The incoming Democratic Congress has an ambitious agenda laid out for when it convenes next January. The Democrats want to raise the federal minimum wage to give a fighting chance of joining the middle class to Americans who earn a low wage. Even President Bush seems receptive to the idea.

Democrats also want to eliminate provisions in the Medicare statute that prevent the government from bargaining with pharmaceutical companies. The Republican Congress instituted those provisions as a favor to the pharmaceutical industry – resulting in higher prices for America’s neediest and higher profits for drug companies.

More important to students, the Democrats want to make college more affordable by increasing the maximum Pell Grant and halving interest rates on student loans. By lowering the economic barriers that keep so many young Americans out of college, Congress can expand access to higher education and help build a highly educated, skilled work force. At the very least, lower interest rates will make it easier to pay for textbooks and beer.

To ensure that their agenda becomes law, House Democrats last week unanimously elected Rep. Nancy Pelosi (D-Calif.) as the first female speaker of the House. Besides becoming the third highest-ranking official in the federal government, Pelosi is charged with selecting committee chairs. While selecting her leadership team, Pelosi should be mindful of the culture of corruption that ended 12 years of Republican control in Congress.

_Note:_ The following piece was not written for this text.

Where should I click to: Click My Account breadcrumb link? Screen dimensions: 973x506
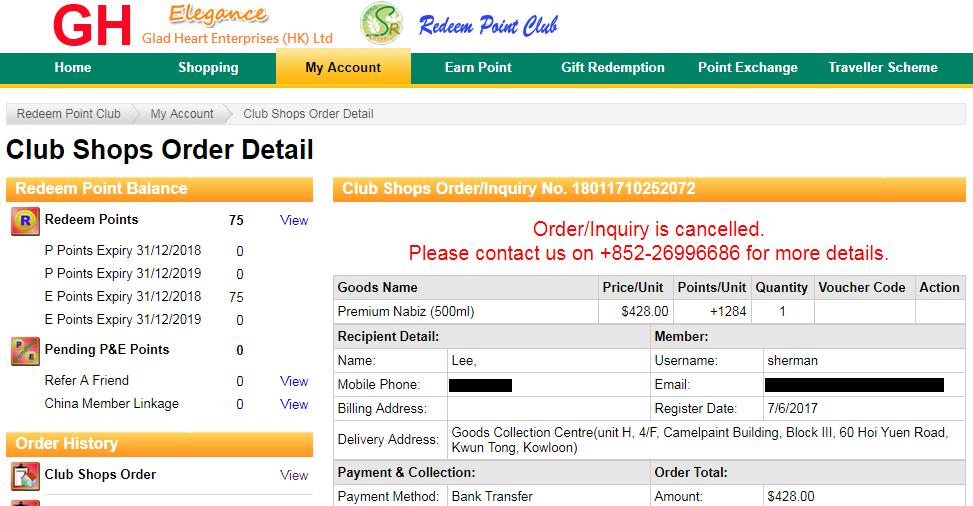182,114
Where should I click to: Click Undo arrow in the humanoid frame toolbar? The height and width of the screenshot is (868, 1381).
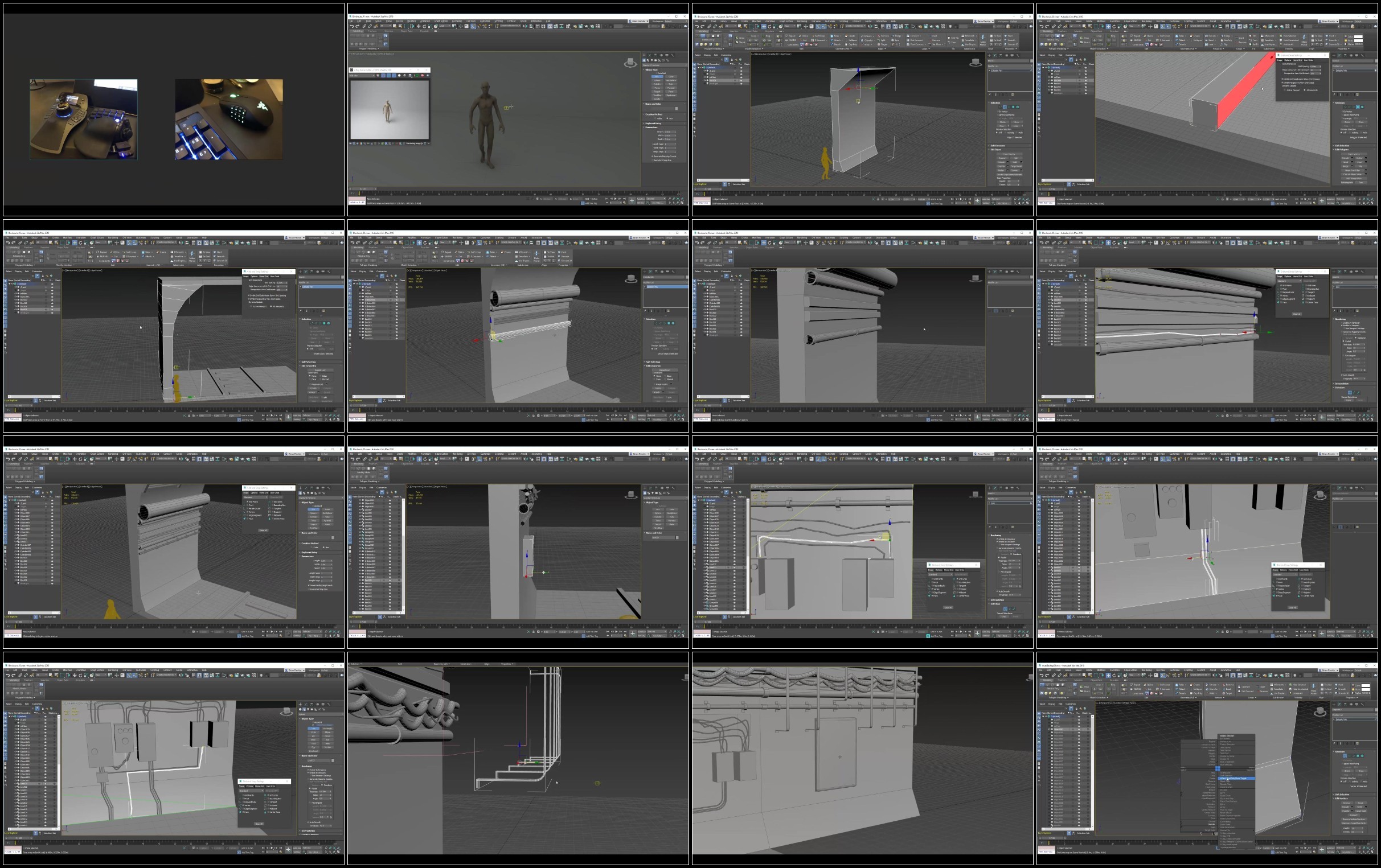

Exit polls from the midterm election showed that about 40 percent of Americans ranked the corruption in Congress as the issue that most influenced their vote. Clearly, voters were not enamored with the ethical standards practiced by Jack Abramoff’s party. It would be a mistake for Pelosi to lead the Democrats down the same path Rep. Tom DeLay (R-Tex.) chose for the Republicans – which is why she should distance herself from Rep. Jack Murtha (D-Penn.) and Rep. Alcee Hastings (D-Fla.).

Murtha, a longtime ally of Pelosi, was deeply involved in the ABSCAM scandal in the 1980s, and a recently released video shows he was clearly open to the idea of accepting money for legislative favors. The incoming Democrats seem to have gotten the message about ethics; last week they soundly rejected Murtha for house majority leader despite Pelosi’s support for him.

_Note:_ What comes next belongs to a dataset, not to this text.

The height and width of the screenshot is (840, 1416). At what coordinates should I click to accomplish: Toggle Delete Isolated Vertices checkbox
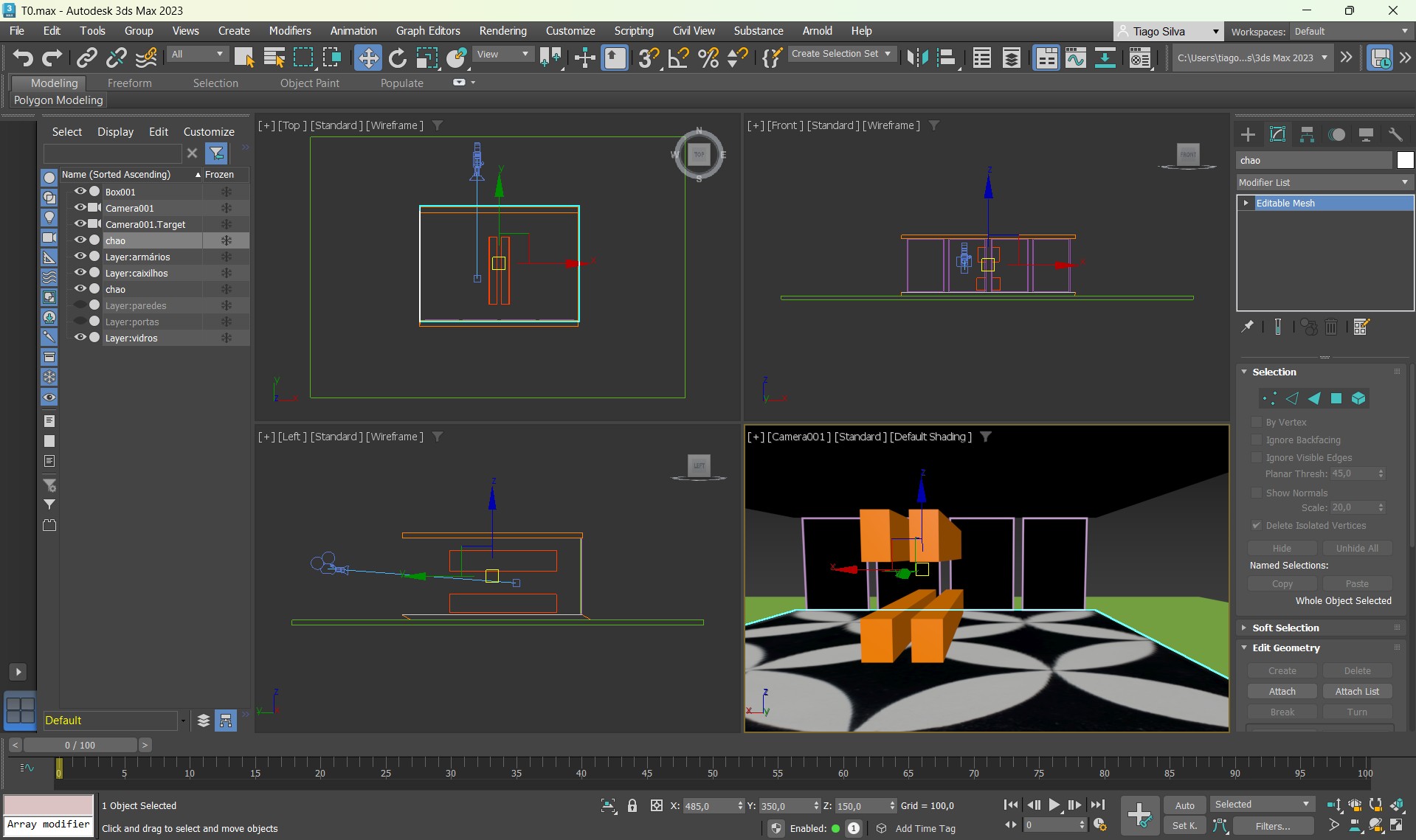coord(1257,525)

Hastings is the second highest-ranking Democrat on the House Permanent Select Committee on Intelligence. Yet in 1989, the House – then controlled by Democrats – impeached him for corruption and perjury over allegations he solicited a $150,000 bribe in exchange for lessening a sentence while serving as a federal judge in Florida, and a panel of the Senate removed him from office. Because the ranking Democrat on the committee – Rep. Jane Harman of California – bickers regularly with Pelosi, Hastings is the favorite for chairman. The justified outrage that would come over entrusting an impeached official with overseeing the intelligence community is the best way for Democrats to start off on the wrong foot.

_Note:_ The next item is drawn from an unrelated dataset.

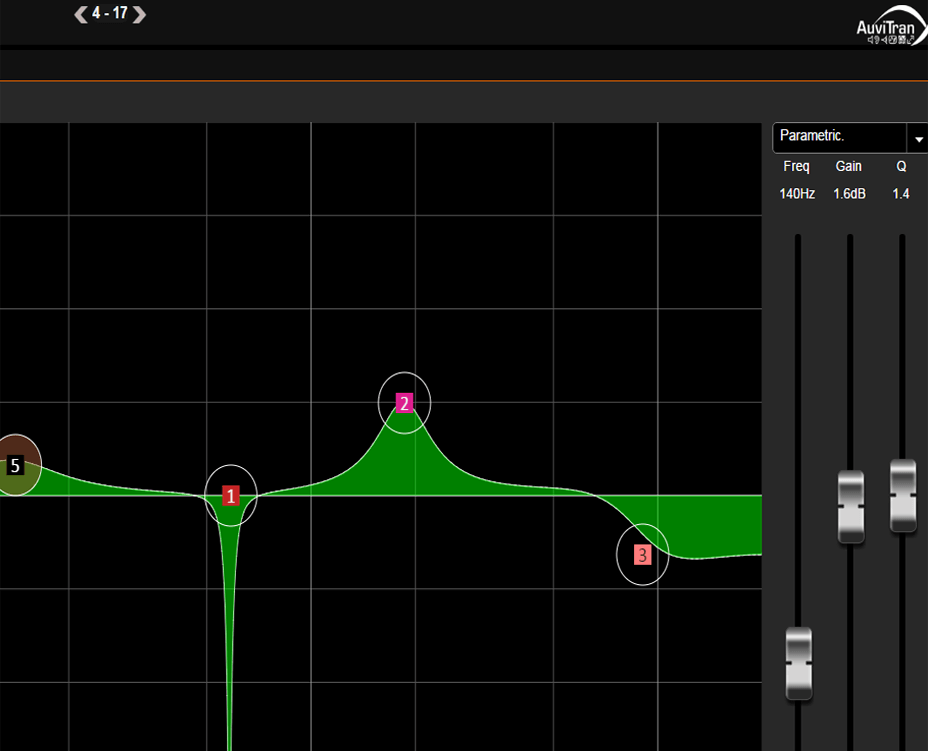Click the right chevron after 4 - 17
Viewport: 928px width, 751px height.
coord(139,15)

Americans shouldn’t even have to suspect that the men and women elected to represent them in government would use their positions for personal gain. Ethical lapses under Republican rule, including the recent convictions of two corrupt Republican congressmen, helped Democrats win back control of Congress. The Democrats now have an opportunity to change the culture in Washington by practicing sound ethics and bringing accountability to those that do not. If voters decide Democrats are as ethically challenged as the Republicans they just threw out, it’s difficult to see how the Democrats can build support for their agenda in Congress.